- Brief 1
From the news report below about the Kanpur women's euthanasia plea, list every person named in it.
- Brief 2
Continue the news report below about the Kanpur women's euthanasia plea, starting right after its final sentence.

Uttar Pradesh woman suffering from muscular dystrophy writes to President Kovind for passive euthanasia
She had written letters to Prime Minister Narendra Modi and Chief Justice of India Justice Dipak Misra requesting them to provide financial help for their treatment or allow them to end their lives.
KANPUR: A woman and her 33-year-old daughter, suffering from muscular dystrophy, have written to President Ram Nath Kovind seeking permission for passive euthanasia.
Shashi Mishra (59) and her daughter Anamika Mishra, hailing from Kanpur in Uttar Pradesh, have written letters to the President with their plea.
City magistrate Raj Narayan Pandey said, "The letters have been sent directly to the office of the President of India.
Anamika Mishra said that she had written letters to Prime Minister Narendra Modi and Chief Justice of India Justice Dipak Misra requesting them to provide financial help for their treatment or allow them to end their lives.
"My father Ganga Mishra was also suffering from muscular dystrophy, and died almost 15 years ago.
After his demise, there is no one to look after the family.
In 1985, my mother came to know that she is suffering from the disease," she said.

- Data records
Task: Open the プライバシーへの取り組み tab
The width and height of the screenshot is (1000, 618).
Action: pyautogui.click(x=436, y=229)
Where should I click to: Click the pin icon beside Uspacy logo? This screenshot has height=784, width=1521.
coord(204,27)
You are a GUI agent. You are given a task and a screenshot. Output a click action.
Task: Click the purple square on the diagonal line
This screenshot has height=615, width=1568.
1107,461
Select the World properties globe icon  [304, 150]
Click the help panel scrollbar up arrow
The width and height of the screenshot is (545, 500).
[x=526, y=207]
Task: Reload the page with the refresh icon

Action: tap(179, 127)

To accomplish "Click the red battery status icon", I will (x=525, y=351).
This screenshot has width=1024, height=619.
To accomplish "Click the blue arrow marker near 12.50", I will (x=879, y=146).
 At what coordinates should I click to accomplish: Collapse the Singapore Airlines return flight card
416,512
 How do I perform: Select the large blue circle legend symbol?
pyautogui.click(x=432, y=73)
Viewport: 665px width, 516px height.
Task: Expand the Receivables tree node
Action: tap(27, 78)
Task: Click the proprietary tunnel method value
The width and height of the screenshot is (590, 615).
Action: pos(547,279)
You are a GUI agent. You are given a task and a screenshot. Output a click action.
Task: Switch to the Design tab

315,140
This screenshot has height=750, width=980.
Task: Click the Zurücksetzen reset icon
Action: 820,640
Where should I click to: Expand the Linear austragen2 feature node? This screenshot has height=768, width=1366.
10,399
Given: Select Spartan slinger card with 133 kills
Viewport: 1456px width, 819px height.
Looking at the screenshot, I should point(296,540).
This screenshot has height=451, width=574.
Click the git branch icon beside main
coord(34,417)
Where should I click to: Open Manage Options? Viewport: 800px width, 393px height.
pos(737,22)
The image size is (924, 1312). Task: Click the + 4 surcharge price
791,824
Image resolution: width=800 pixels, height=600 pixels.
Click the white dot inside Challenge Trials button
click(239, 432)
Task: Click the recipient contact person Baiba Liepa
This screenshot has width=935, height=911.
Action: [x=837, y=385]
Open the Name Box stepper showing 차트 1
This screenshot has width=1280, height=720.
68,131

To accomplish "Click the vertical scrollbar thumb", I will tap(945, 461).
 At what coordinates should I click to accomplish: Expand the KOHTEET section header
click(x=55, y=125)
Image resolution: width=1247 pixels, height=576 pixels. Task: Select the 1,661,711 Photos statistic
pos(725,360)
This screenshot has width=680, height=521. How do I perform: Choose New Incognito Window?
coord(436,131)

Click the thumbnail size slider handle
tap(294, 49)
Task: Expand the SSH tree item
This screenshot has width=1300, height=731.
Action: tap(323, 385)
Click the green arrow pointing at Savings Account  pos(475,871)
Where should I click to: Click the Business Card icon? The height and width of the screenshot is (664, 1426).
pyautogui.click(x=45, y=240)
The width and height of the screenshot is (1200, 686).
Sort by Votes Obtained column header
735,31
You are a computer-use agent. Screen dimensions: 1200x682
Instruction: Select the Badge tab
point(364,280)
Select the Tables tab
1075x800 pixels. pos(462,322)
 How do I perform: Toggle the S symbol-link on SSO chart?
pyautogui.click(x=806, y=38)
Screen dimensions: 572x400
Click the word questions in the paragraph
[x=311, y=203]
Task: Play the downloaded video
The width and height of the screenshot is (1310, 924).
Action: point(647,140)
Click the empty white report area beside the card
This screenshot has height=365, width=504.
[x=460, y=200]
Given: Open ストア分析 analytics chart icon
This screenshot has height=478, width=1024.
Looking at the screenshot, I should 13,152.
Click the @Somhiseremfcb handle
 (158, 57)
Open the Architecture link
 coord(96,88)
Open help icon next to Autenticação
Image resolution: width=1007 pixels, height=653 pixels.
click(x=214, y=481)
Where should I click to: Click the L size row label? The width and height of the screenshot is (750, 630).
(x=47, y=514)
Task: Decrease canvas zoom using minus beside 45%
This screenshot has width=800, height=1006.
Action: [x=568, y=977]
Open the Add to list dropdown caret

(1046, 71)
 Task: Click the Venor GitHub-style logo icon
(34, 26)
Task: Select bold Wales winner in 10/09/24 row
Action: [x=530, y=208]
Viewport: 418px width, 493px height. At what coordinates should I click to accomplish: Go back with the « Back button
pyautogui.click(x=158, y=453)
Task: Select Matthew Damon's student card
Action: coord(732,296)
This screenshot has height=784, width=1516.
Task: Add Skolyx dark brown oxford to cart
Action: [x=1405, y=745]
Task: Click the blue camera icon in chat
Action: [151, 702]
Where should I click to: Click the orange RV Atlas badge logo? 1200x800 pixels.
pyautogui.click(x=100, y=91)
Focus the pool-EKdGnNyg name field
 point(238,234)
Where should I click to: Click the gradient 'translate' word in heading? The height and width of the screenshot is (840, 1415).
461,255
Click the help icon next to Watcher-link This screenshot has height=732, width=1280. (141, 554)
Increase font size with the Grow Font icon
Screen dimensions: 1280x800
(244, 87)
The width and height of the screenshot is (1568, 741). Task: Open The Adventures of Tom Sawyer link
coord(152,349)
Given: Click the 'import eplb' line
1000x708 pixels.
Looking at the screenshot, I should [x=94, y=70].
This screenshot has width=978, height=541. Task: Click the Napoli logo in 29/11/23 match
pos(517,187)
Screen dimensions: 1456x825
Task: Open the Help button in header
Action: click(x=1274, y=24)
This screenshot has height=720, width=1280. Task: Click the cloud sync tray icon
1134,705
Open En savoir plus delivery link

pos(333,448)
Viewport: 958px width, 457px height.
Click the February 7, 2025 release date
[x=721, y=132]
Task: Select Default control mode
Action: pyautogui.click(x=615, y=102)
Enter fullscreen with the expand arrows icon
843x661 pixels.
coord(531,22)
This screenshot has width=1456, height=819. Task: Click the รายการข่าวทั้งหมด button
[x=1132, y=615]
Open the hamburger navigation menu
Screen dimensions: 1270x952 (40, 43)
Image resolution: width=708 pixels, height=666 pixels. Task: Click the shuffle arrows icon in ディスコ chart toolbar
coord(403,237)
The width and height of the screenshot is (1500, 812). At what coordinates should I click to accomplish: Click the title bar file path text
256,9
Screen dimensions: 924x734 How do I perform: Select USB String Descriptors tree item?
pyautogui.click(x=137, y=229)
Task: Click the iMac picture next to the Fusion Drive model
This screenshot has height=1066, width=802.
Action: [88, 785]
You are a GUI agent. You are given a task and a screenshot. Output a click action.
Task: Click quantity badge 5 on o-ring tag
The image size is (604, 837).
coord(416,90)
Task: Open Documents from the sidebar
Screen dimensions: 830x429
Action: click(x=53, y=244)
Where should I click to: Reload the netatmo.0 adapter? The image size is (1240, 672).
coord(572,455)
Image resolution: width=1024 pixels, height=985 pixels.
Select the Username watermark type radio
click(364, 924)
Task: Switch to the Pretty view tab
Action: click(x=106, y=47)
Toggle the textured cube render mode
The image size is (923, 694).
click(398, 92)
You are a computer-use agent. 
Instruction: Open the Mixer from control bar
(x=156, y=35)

- Final answer 1
Ram Nath Kovind, Shashi Mishra, Anamika Mishra, Raj Narayan Pandey, Narendra Modi, Dipak Misra, Ganga Mishra

- Final answer 2
Anamika Mishra contracted muscular dystrophy, a genetic disease which leads to increasing weakening and breakdown of skeletal muscles, six years ago.
The city magistrate said, "As far as financial assistance from the state government is concerned, it will be given from the Chief Minister's Relief Fund, and the procedure will be completed after they submit an application.
Anamika Mishra said, "In the past after writing a letter (with blood) to Prime Minister Narendra Modi and then President Pranab Mukherjee, seeking help, a financial assistance of Rs 50,000 was given. The amount was not enough to sustain the mother-daughter duo beyond a few days, she said.
On March 9, in a landmark judgement, the Supreme Court recognised a living will' made by terminally-ill patients for passive euthanasia.
A five-judge constitution bench headed by Chief Justice Dipak Misra said passive euthanasia and advance living will would be 'permissible'.
Living will is a written document that allows a patient to give explicit instructions in advance about the medical treatment to be administered when he or she is terminally ill or no longer able to express informed consent.
Passive euthanasia is a condition where there is withdrawal of medical treatment with the deliberate intention to hasten the death of a terminally-ill patient.